- [Task objective]: Your answer consists of the lines in the data that contain "height". Copy each of them.

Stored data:

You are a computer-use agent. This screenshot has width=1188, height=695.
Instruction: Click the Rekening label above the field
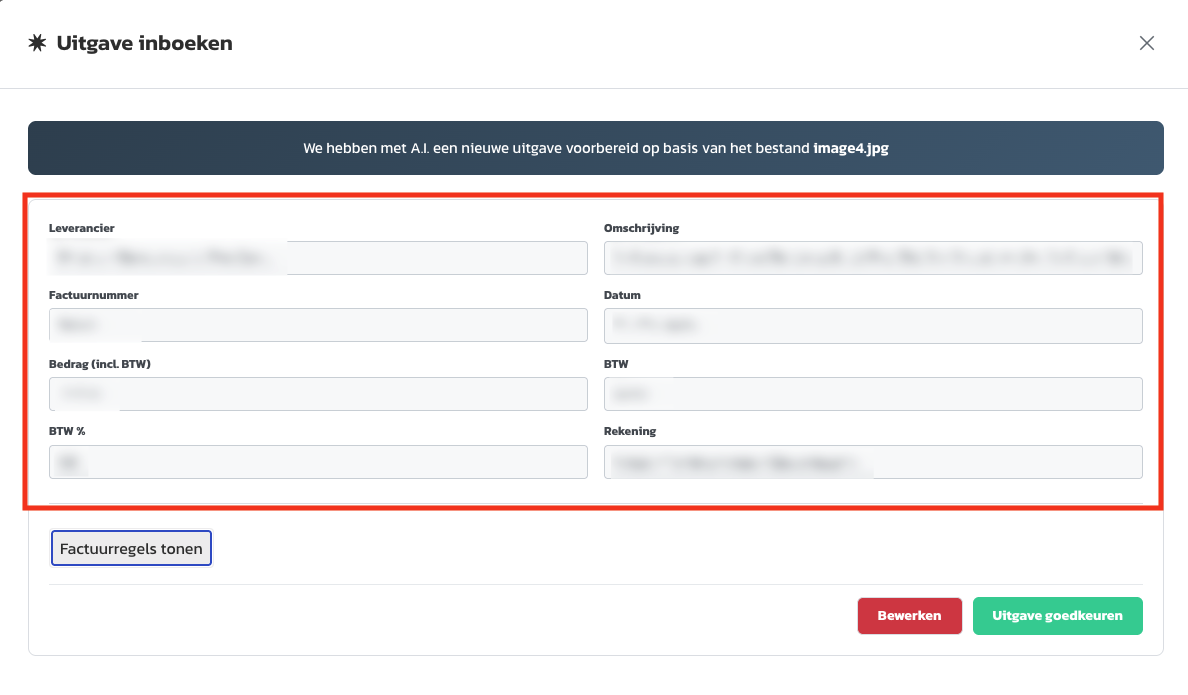pyautogui.click(x=630, y=431)
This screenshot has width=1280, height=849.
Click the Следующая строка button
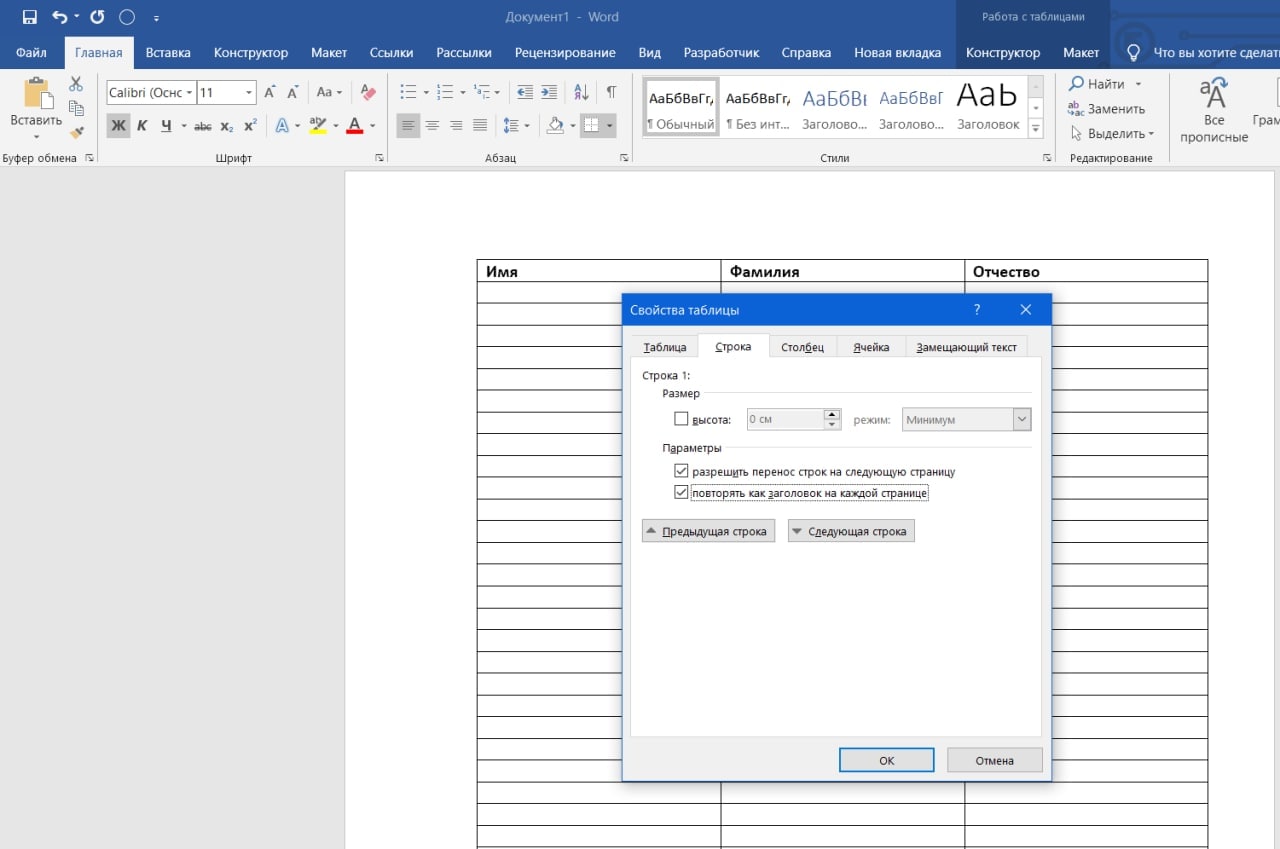pyautogui.click(x=851, y=531)
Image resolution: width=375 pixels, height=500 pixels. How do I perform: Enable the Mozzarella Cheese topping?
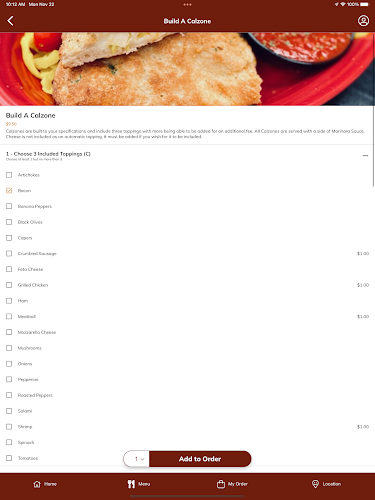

- [Exercise solution]:
You are a computer-use agent. This screenshot has width=1188, height=695.
This screenshot has width=1280, height=849.
Image resolution: width=375 pixels, height=500 pixels. How do I perform: Enable the Mozzarella Cheese topping?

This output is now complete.